§ Task statement:
Reproduce the listing below line for line, omitting the pictures.

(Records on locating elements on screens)
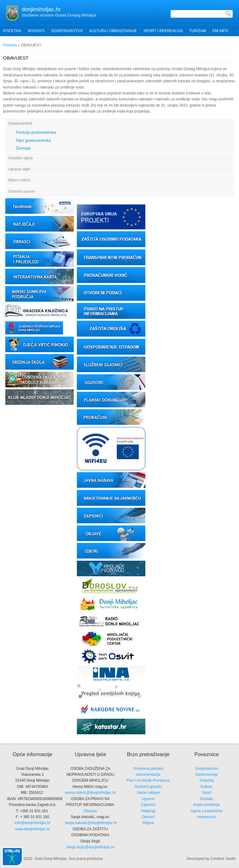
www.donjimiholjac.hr (32, 829)
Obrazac (90, 811)
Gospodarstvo (206, 768)
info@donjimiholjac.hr (32, 823)
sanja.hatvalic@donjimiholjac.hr (91, 823)
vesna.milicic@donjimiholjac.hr (90, 793)
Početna (12, 31)
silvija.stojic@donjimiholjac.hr (90, 847)
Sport (206, 793)
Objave (148, 823)
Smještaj (207, 780)
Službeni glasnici (148, 786)
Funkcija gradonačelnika (36, 132)
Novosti (36, 31)
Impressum (206, 817)
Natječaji (148, 811)
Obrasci (148, 817)
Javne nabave (148, 793)
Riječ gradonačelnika (33, 141)
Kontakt (206, 799)
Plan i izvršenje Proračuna (148, 780)
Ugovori (148, 799)
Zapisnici (148, 805)
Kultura (206, 786)
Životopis (24, 148)
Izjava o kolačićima (206, 811)
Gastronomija (206, 774)
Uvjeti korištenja (206, 805)
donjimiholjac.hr (41, 9)
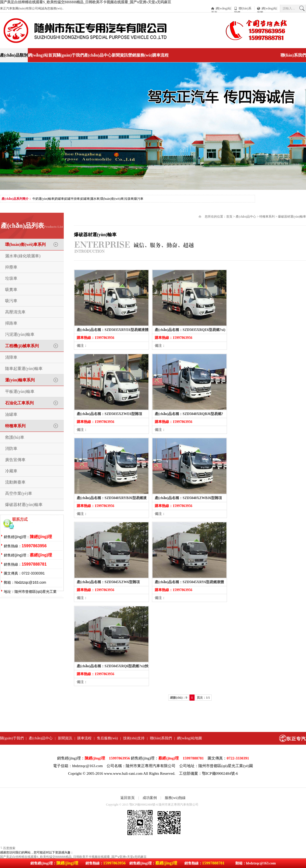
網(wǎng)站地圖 (267, 8)
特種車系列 (15, 426)
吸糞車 (11, 289)
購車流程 (160, 55)
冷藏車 (11, 471)
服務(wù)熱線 (175, 798)
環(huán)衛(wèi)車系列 (25, 244)
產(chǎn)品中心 (98, 55)
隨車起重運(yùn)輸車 (24, 368)
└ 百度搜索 (7, 848)
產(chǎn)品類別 (14, 55)
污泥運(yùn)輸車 (20, 334)
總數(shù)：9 (178, 698)
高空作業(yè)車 (19, 493)
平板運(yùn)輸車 (20, 391)
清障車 (11, 357)
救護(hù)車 (15, 437)
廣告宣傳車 (15, 460)
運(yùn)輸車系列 (20, 380)
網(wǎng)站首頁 (221, 8)
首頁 (229, 216)
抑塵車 (11, 267)
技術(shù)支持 (134, 738)
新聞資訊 (120, 55)
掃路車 (11, 323)
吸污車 (11, 301)
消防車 (11, 448)
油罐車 (11, 414)
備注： (82, 345)
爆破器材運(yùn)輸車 (24, 504)
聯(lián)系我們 (243, 8)
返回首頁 (128, 798)
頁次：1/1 (203, 698)
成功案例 (150, 798)
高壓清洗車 (15, 312)
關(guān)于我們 (70, 55)
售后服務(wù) (107, 738)
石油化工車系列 (19, 403)
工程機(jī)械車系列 (22, 346)
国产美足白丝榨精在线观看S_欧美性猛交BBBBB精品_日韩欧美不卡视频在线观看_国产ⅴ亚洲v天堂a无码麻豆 (85, 2)
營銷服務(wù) (140, 55)
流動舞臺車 (15, 482)
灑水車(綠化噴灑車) (23, 256)
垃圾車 (11, 278)
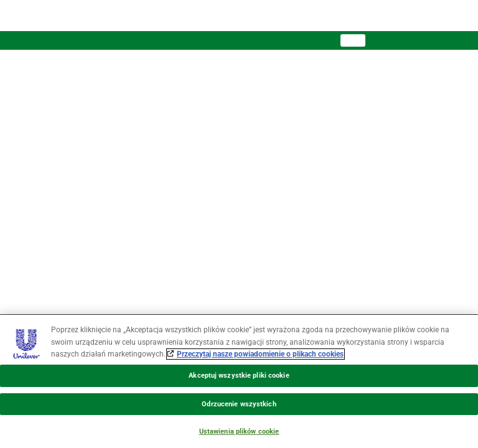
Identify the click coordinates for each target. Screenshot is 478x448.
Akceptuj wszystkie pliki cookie (238, 375)
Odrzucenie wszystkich (238, 404)
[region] (239, 381)
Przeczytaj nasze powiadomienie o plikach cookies (260, 354)
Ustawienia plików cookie (239, 431)
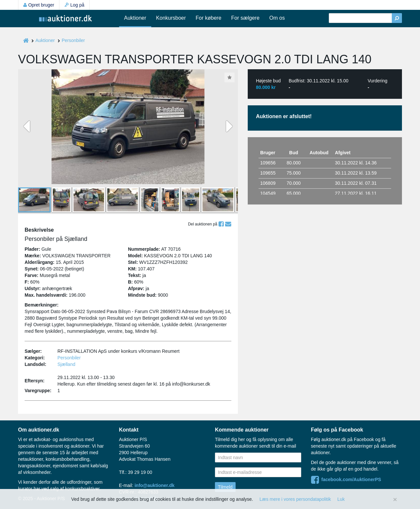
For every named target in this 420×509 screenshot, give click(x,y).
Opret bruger (39, 5)
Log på (74, 5)
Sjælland (66, 364)
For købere (208, 18)
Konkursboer (171, 18)
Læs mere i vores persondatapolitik (295, 499)
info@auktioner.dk (155, 485)
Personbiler (73, 40)
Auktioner (135, 18)
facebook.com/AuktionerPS (346, 479)
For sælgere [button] (245, 18)
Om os (277, 18)
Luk (341, 499)
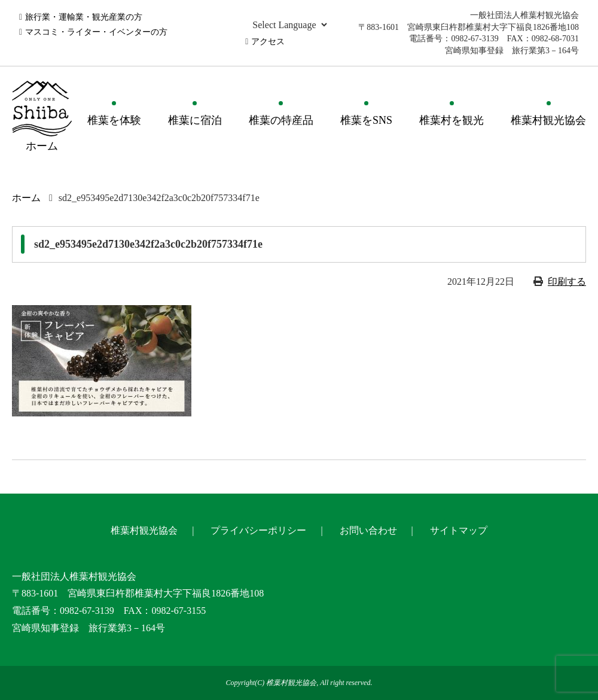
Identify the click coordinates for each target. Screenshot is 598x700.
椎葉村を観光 (451, 120)
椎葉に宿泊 (195, 120)
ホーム (26, 197)
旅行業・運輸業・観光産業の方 (84, 17)
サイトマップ (459, 530)
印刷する (567, 281)
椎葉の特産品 (281, 120)
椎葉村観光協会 (548, 120)
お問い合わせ (368, 530)
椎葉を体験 (114, 120)
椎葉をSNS (366, 120)
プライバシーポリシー (258, 530)
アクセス (268, 41)
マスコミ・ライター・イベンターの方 (96, 32)
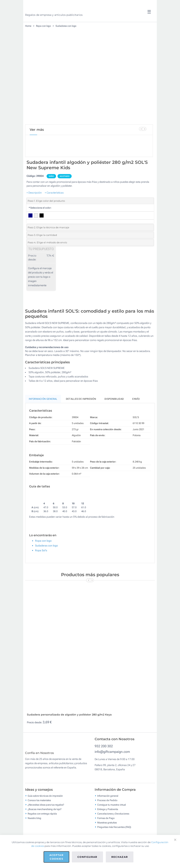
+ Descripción (34, 205)
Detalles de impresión (81, 411)
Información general (108, 830)
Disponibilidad (114, 411)
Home (28, 26)
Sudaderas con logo (66, 26)
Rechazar (120, 857)
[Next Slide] (144, 129)
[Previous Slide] (141, 129)
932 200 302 (104, 777)
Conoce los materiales (39, 834)
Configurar (87, 857)
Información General (43, 411)
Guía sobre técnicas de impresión (45, 830)
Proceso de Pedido (107, 834)
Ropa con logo (43, 26)
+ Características (54, 205)
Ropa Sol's (41, 582)
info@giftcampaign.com (112, 783)
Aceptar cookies (57, 857)
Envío (136, 411)
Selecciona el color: (40, 220)
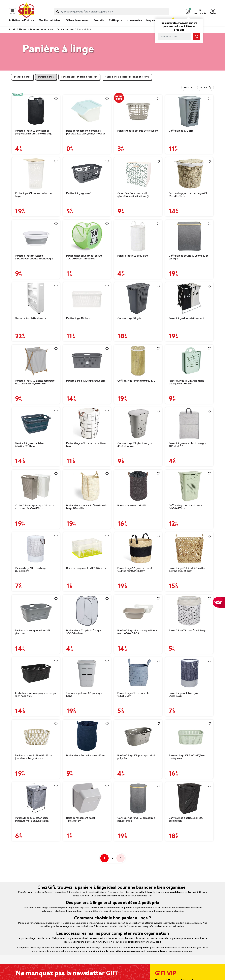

§ Written response:
www.donjimiholjac.hr (32, 829)
Obrazac (90, 811)
Gospodarstvo (206, 768)
info@donjimiholjac.hr (32, 823)
sanja.hatvalic@donjimiholjac.hr (91, 823)
vesna.milicic@donjimiholjac.hr (90, 793)
Početna (12, 31)
silvija.stojic@donjimiholjac.hr (90, 847)
Sport (206, 793)
Objave (148, 823)
Smještaj (207, 780)
Službeni glasnici (148, 786)
Funkcija gradonačelnika (36, 132)
Novosti (36, 31)
Impressum (206, 817)
Natječaji (148, 811)
Obrasci (148, 817)
Javne nabave (148, 793)
Riječ gradonačelnika (33, 141)
Kontakt (206, 799)
Plan i izvršenje Proračuna (148, 780)
Ugovori (148, 799)
Zapisnici (148, 805)
Kultura (206, 786)
Životopis (24, 148)
Izjava o kolačićima (206, 811)
Gastronomija (206, 774)
Uvjeti korištenja (206, 805)
donjimiholjac.hr (41, 9)
網(wǎng)站地圖 (267, 8)
特種車系列 (15, 426)
吸糞車 (11, 289)
購車流程 (160, 55)
冷藏車 (11, 471)
服務(wù)熱線 (175, 798)
環(huán)衛(wèi)車系列 (25, 244)
產(chǎn)品中心 (98, 55)
隨車起重運(yùn)輸車 (24, 368)
└ 百度搜索 (7, 848)
產(chǎn)品類別 (14, 55)
污泥運(yùn)輸車 (20, 334)
總數(shù)：9 (178, 698)
高空作業(yè)車 (19, 493)
平板運(yùn)輸車 (20, 391)
清障車 (11, 357)
救護(hù)車 (15, 437)
廣告宣傳車 (15, 460)
運(yùn)輸車系列 (20, 380)
網(wǎng)站首頁 (221, 8)
首頁 (229, 216)
抑塵車 (11, 267)
技術(shù)支持 (134, 738)
新聞資訊 (120, 55)
掃路車 (11, 323)
吸污車 (11, 301)
消防車 (11, 448)
油罐車 (11, 414)
備注： (82, 345)
爆破器材運(yùn)輸車 (24, 504)
聯(lián)系我們 (243, 8)
返回首頁 (128, 798)
頁次：1/1 (203, 698)
成功案例 (150, 798)
高壓清洗車 (15, 312)
關(guān)于我們 (70, 55)
售后服務(wù) (107, 738)
石油化工車系列 (19, 403)
工程機(jī)械車系列 (22, 346)
国产美足白丝榨精在线观看S_欧美性猛交BBBBB精品_日韩欧美不卡视频在线观看_国产ⅴ亚洲v天堂a无码麻豆 (85, 2)
營銷服務(wù) (140, 55)
流動舞臺車 (15, 482)
灑水車(綠化噴灑車) (23, 256)
垃圾車 (11, 278)
Identify the click coordinates for each target. Screenshot is 478x448.
Akceptuj wszystkie pliki cookie (238, 375)
Odrzucenie wszystkich (238, 404)
[region] (239, 381)
Przeczytaj nasze powiadomienie o plikach cookies (260, 354)
Ustawienia plików cookie (239, 431)
For every named target in this 420×509 screenshot, give click(x,y).
Opret bruger (39, 5)
Log på (74, 5)
Sjælland (66, 364)
For købere (208, 18)
Konkursboer (171, 18)
Læs mere i vores persondatapolitik (295, 499)
info@auktioner.dk (155, 485)
Personbiler (73, 40)
Auktioner (135, 18)
facebook.com/AuktionerPS (346, 479)
For sælgere [button] (245, 18)
Om os (277, 18)
Luk (341, 499)
Identify the click coordinates for each target. Screenshot is 598x700.
椎葉村を観光 (451, 120)
椎葉に宿泊 (195, 120)
ホーム (26, 197)
旅行業・運輸業・観光産業の方 (84, 17)
サイトマップ (459, 530)
印刷する (567, 281)
椎葉の特産品 (281, 120)
椎葉村観光協会 (548, 120)
お問い合わせ (368, 530)
椎葉を体験 (114, 120)
椎葉をSNS (366, 120)
プライバシーポリシー (258, 530)
アクセス (268, 41)
マスコミ・ライター・イベンターの方 (96, 32)
+ Descripción (34, 205)
Detalles de impresión (81, 411)
Información general (108, 830)
Disponibilidad (114, 411)
Home (28, 26)
Sudaderas con logo (66, 26)
Rechazar (120, 857)
[Next Slide] (144, 129)
[Previous Slide] (141, 129)
932 200 302 (104, 777)
Conoce los materiales (39, 834)
Configurar (87, 857)
Información General (43, 411)
Guía sobre técnicas de impresión (45, 830)
Proceso de Pedido (107, 834)
Ropa con logo (43, 26)
+ Características (54, 205)
Ropa Sol's (41, 582)
info@giftcampaign.com (112, 783)
Aceptar cookies (57, 857)
Envío (136, 411)
Selecciona el color: (40, 220)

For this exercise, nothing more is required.